UTC
Saturday Evening Post
Unsigned
Philadelphia: 24 January 1863

TRIALS OF AUTHORS.

  Miss M. A. Braddon, whose novel of "Lady Audley's Secret" has gone into the eighth edition in six months, was nearly unknown, as a writer, a year ago. First she tried to live as a piano-forte player and vocalist, but the public did not encourage her. Next, she played a small part or two on the stage, but with equal bad results. Lastly, she collapsed into pen and ink, wrote a sketch called the "Artist's Story," and, with great difficulty, succeeded in getting it published in a small periodical called The Welcome Guest. However, she got paid for it—a trifle, but enough to encourage her. One remembers how Scott's "Waverly" lay unfinished for ten years in an old desk, because his friend James Ballantyne threw upon it the cold water of his hostile criticism—how Charles Dickens had to entreat Dr.

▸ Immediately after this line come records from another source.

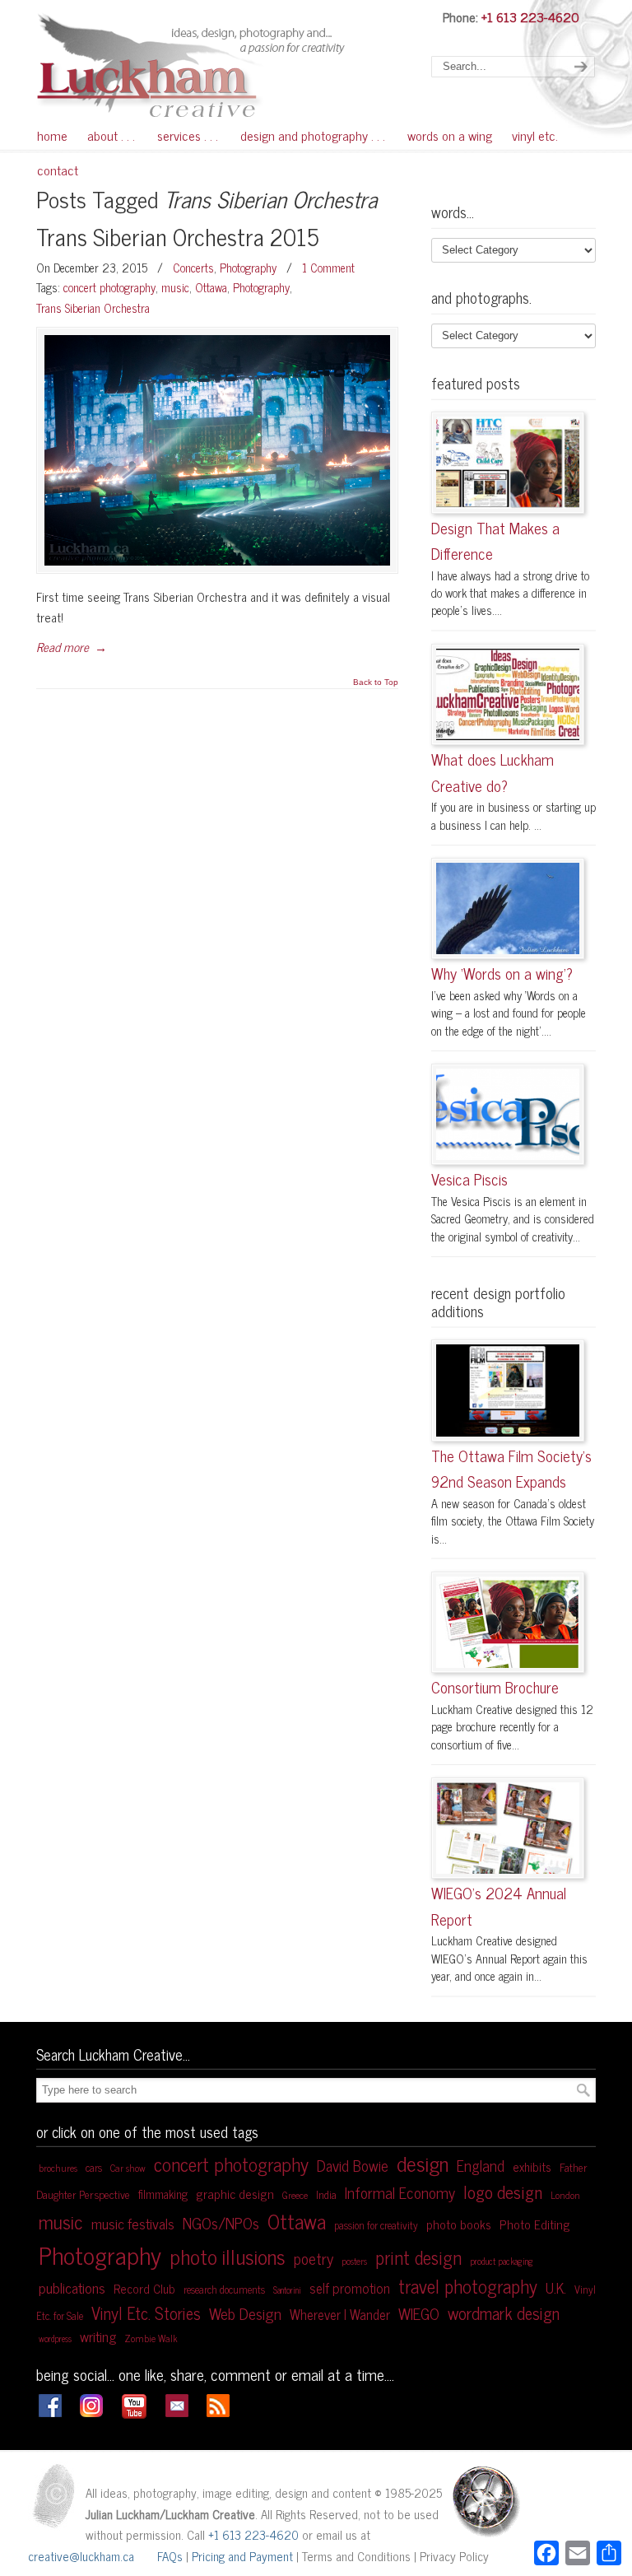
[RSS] (218, 2411)
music (175, 287)
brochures (58, 2167)
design (422, 2162)
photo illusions (228, 2255)
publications (72, 2287)
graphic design (235, 2193)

Black as a favor to admit his "Sketches by Boz" into the Evening Chronicle, as they were pronounced not good enough for the morning edition—how William Howitt's "Book of the Seasons," of which 100,000 copies have been sold, was rejected by nearly every London publisher, until, in very despair, he took the bundle of manuscript to Waterloo Bridge, determined to consign it to the Thames, but luckily met, in the Strand, Mr. Bently, the only publisher he had not tried, who purchased the book at once—how Charlotte Bronte hawked "Jane Eyre" from post to pillar before any one would publish it—how Mrs. Stowe had great trouble in getting "Uncle Tom's Cabin" printed—how Mr. Thackeray was in the same predicament with "Vanity Fair," and seriously thought of burning it, in his anger and despair. Miss Braddon's name may be added to the list.—Philada. Press.